UK hotel sales were 73% of their pre-pandemic level between reopening and 14 June as domestic tourism boomed after months of lockdown. Holiday locations with Premier Inn hotels include Skegness, Scarborough, Brighton, Cornwall, south Wales, the Lake District and the Highlands.

That gave glimmers of hope after what the chain had previously described as “one of the most challenging years” in its 279-year history. The company lost £1bn in the year to the end of February. It announced up to 6,000 redundancies in September.

Whitbread said: “We expect leisure demand in coastal and other tourist locations to remain very strong throughout the summer, while the full recovery of leisure demand is dependent on the final release of lockdown, and the return of unrestricted events.”

Shares rose nearly 4% in early trading, making Whitbread the top riser on the FTSE 100.

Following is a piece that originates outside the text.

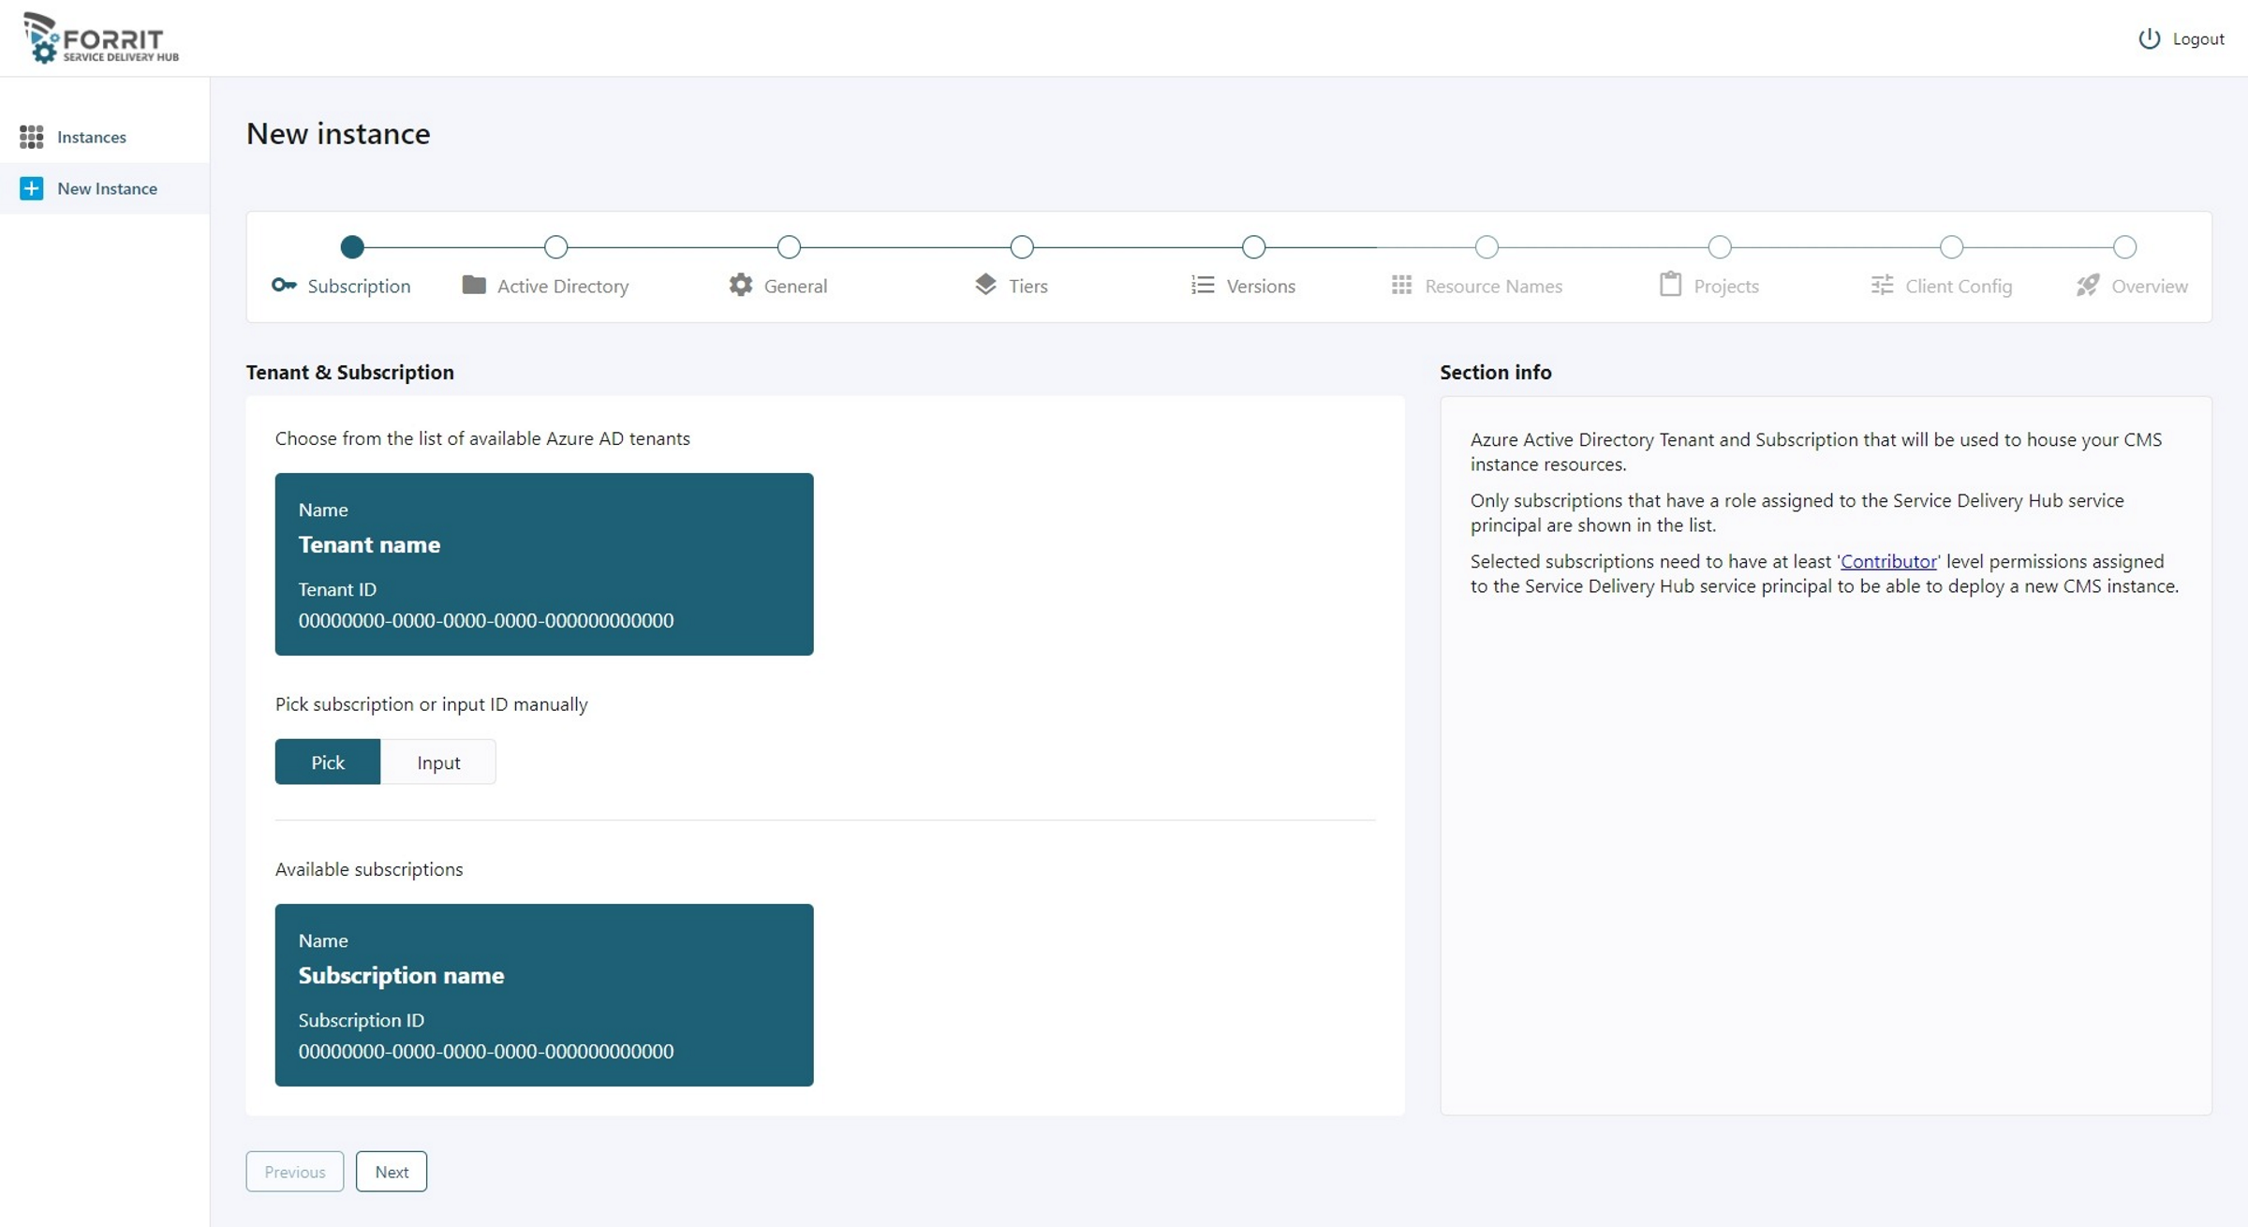This screenshot has height=1227, width=2248.
Task: Click the Tiers layers icon
Action: pos(985,285)
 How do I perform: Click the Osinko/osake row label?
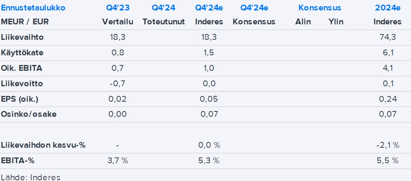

Sales across hotels and restaurants were still heavily affected by lockdown restrictions in its latest financial quarter, the 13 weeks to 27 May. Hotel sales were down 60% compared with the same period in 2019 – the most recent pre-lockdown equivalent – while food and drink sales fell 86%.

Hotels at airports and in central London, both of which are reliant on a recovery in international travel, have continued to lag even after reopening.

Alison Brittain, Whitbread’s chief executive, said trading since 17 May “has been encouraging”, and added that forward bookings “continue to improve, benefiting from the anticipated post-lockdown bounce in leisure demand, and a continued gradual improvement in business bookings”.

Brittain added that she believed Whitbread’s financial firepower would allow it to keep investing in new hotels while others struggled. During the most recent quarter Whitbread opened 10 hotels in the UK and three in Germany to try to capitalise on the recovery.